* Start PASSAGE TO READ *

We’ve heard a lot about decoupling of various varieties over the past few months. One such decoupling is the resilience of equity valuations in the face of surging oil prices, says Harvard’s Mohamed El-Erian, writing in the FT’s Insight column. That offers the message that global demand can shrug off the higher cost of a raw material that features prominently in a broad range of consumer products.

That surging oil price, combined with tighter credit conditions after the subprime meltdown, would normally result in a flight to quality. But government bond yield remain well above levels registered earlier this year and in the equity markets, aggressive segments continue to outperform. In June, emerging market stock made strong gains even though the S&P spent most of its time in negative territory.

But, warns El-Erian, there are considerable lags in play – we have yet to see the full flow-through of weak residential housing market, high oil prices and individual instances of technical market dislocation. Second, he adds:

normally fundamental linkages between markets are being obscured by large flows of capital. While nobody knows for sure when these flows will diminish, it is unwise to simply assume they will last forever.

* End PASSAGE TO READ *

[TASK INSTRUCTIONS]
a) Reproduce the part of the market commentary on oil prices starting at "That surging oil" and ending at "will last forever.".
b) Carry on the market commentary on oil prices from the point where it stops.

* Start DATASET ROWS *

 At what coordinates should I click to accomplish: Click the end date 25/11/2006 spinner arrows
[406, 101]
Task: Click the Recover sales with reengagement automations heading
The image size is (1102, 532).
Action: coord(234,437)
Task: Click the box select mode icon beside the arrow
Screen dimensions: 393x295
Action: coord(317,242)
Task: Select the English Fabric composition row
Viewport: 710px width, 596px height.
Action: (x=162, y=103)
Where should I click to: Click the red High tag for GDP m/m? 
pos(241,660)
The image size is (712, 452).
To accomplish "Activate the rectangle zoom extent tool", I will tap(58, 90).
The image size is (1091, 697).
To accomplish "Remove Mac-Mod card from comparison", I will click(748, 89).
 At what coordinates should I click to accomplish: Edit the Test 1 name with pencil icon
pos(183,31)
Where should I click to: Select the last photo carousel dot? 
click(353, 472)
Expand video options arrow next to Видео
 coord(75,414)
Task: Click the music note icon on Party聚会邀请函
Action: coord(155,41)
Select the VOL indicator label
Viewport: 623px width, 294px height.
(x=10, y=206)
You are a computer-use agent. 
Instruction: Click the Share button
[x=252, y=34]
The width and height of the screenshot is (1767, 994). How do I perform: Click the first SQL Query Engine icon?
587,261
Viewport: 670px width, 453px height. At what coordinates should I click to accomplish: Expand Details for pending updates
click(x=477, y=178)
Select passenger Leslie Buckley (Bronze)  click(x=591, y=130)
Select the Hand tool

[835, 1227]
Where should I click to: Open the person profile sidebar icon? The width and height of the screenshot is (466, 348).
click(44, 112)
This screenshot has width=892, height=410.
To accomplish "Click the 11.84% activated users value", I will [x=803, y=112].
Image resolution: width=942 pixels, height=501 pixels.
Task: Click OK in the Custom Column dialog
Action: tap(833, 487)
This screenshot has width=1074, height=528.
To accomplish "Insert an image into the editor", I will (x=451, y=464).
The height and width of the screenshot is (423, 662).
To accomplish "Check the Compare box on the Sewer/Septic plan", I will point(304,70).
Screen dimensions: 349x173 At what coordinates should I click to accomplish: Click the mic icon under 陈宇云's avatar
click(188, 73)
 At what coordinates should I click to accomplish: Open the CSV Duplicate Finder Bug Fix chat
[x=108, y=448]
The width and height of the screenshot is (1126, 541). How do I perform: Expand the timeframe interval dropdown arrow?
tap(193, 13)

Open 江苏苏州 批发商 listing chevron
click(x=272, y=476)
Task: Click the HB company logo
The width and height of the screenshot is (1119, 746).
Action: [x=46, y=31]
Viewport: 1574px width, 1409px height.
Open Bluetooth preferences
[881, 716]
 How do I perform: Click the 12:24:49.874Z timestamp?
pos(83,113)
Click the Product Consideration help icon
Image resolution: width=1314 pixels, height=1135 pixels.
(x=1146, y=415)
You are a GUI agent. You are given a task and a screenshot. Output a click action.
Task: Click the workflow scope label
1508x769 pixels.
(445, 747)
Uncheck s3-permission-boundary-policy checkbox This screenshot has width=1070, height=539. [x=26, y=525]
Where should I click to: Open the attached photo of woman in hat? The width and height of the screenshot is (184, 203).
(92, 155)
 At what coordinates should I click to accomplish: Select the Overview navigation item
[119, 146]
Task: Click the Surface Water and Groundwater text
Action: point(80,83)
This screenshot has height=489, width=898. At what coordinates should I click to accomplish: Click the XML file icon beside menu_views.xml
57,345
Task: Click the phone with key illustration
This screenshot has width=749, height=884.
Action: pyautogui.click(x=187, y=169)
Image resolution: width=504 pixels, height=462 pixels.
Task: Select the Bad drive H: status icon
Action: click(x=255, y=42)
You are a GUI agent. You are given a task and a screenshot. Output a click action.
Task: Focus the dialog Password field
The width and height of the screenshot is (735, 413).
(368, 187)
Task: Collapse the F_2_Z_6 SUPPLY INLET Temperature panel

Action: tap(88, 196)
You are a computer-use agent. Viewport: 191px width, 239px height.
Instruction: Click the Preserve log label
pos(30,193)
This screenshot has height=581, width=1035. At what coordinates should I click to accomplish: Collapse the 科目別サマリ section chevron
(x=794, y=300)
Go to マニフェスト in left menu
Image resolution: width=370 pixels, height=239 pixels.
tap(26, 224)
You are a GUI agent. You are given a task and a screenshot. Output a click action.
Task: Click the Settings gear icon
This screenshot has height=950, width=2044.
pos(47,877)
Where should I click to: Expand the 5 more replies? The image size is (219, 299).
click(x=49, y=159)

* End DATASET ROWS *

[TASK RESULTS]
a)
That surging oil price, combined with tighter credit conditions after the subprime meltdown, would normally result in a flight to quality. But government bond yield remain well above levels registered earlier this year and in the equity markets, aggressive segments continue to outperform. In June, emerging market stock made strong gains even though the S&P spent most of its time in negative territory.

But, warns El-Erian, there are considerable lags in play – we have yet to see the full flow-through of weak residential housing market, high oil prices and individual instances of technical market dislocation. Second, he adds:

normally fundamental linkages between markets are being obscured by large flows of capital. While nobody knows for sure when these flows will diminish, it is unwise to simply assume they will last forever.

b)
And some of the systemic forces that have boosted risky assets in recent years, ample liquidity, high growth, low inflationary pressures, are starting to wane.

Trouble is, suggests El-Erian, that the past few years, when virtually any risk asset has outperformed, has not been a good environment in which to test the appropriateness of portfolio construction, and whether by diversifying across risky asset classes, portfolios will continue to mitigate risk sufficiently.
we may well be in the middle of a regime shift: exiting a world in which the difference among individual investors’ performance was essentially a function of the degree of their exposure to the most illiquid and leveraged asset classes, and entering a world where more sophisticated risk management capabilities will increasingly be the main differentiator.